En el capítulo XV de El Príncipe, el autor declara que su intención es escribir cosas útiles «para quien lo entiende». Quienes las tenían por ocupación comprendieron perfectamente el libro ya que, con mayor o menor crueldad y astucia, hacía mucho tiempo que venían aplicando lo que en él se sistematizaba y se constituía en un todo orgánico. Que muchos no comprendieran, no ha de haber sorprendido demasiado a quien decía que existían tres clases de cerebros:

«… El primero discierne por sí mismo; el segundo entiende lo que otros disciernen; y el tercero no entiende por sí mismo ni lo que otros disciernen».

(El Príncipe, Cap. XXII).

Si se quiere ser justos, hay que reconocer que no es a esa última clase de inteligencias a las que hay que adjudicar el mito del Nicolás satánico. El largo y rencoroso encono mantenido durante siglos contra el autor de El Príncipe tiene que haber provenido de quienes entendían lo que peligrosamente —para ellos— discernía uno de los más cristalinos cerebros de la Italia renacentista.

MAQUIAVELISMO Y SOCIEDAD

Anatomía del pie, Leonardo da Vinci, boceto, tinta y papel, 1485.

Ese cerebro pertenecía ya, casi por entero, al pensamiento moderno. Mucho antes de que asomara Descartes se había pronunciado por la racionalidad, por el análisis, por el valor de la verdad evidente como brújula orientadora de la conducta; y había proyectado sobre el existir social lo que Descartes profundizaría y metodizaría en el individuo. Y porque más que la fe en el otro mundo, la parecía necesaria la observación de este, había descubierto, también antes de que naciera Bacon de Verulania, la aplicación del método inductivo a los fenómenos sociales.

Toda la teoría política de Maquiavelo descansa sobre principios derivados de la observación experimental. Maquiavelo supo, cuando lo científico todavía andaba en pañales en el terreno de los naturales, que para señorear sobre las fuerzas que determinaban los acontecimientos sociales, era preciso conocerlas y, más aún, obedecerlas. Y que sólo a través del conocimiento esa obediencia podía llegar a transmutarse en dominación. Por eso rechazaba el utopismo y preconizaba una acción que tomase en cuenta y ordenase en su favor lo que realmente era, y no lo que ojalá hubiera sido.

Aplicado a la ciencia natural, eso fue la base de su progreso; aplicado al egoísta interés particular, fue el jesuitismo.
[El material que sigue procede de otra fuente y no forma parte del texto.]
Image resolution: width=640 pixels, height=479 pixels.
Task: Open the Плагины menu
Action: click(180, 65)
En lo que toca al estudio y al manejo del existir social, sentó postulados de innegable vigencia histórica que nadie puede regatear a Nicolás Maquiavelo.

Se conoce el río. Se sabe que se embravece, que inunda las llanuras, que derriba los árboles y las casas y conduce la tierra de un sitio para otros. ¿No es lógico que los hombres tomen precauciones «con reparos y con diques, de manera que, cuando el río vuelva a crecer, se deslice por un canal o su ímpetu no sea tan desenfrenado y dañoso»?
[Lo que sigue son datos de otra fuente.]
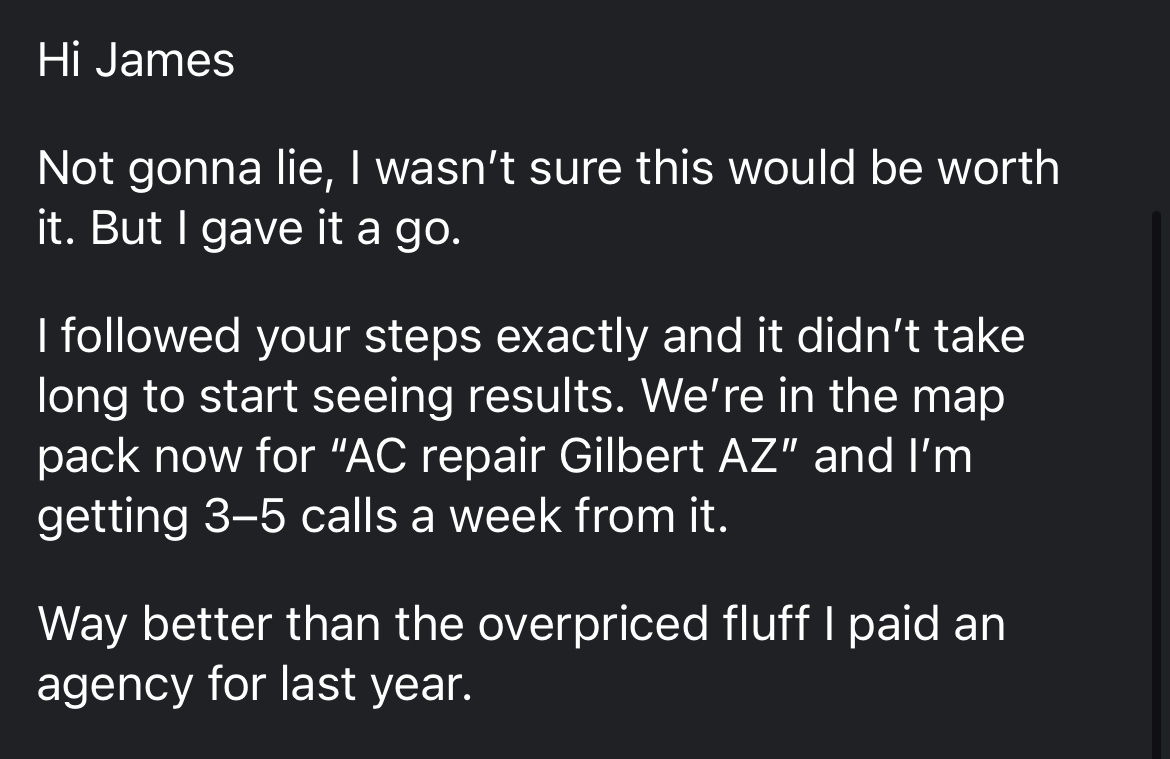The height and width of the screenshot is (759, 1170).
Task: Click the quoted keyword "AC repair Gilbert AZ"
Action: [x=559, y=456]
Eso es la virtud. No abstención de hoja librada a la tormenta ni vencimiento beato de las propias pasiones sino control de las que perturban la vida, social: trabajo, energía, coraje y masculina admisión del riesgo.

Por eso se escribe El Príncipe, uno de los pocos libros en los que un hombre ha dicho, de veras, todo lo que pensaba. Lo que induce a otorgar al maquiavelismo una buena cuota de honradez y de sinceridad, y hasta considerarlo un poco cándido.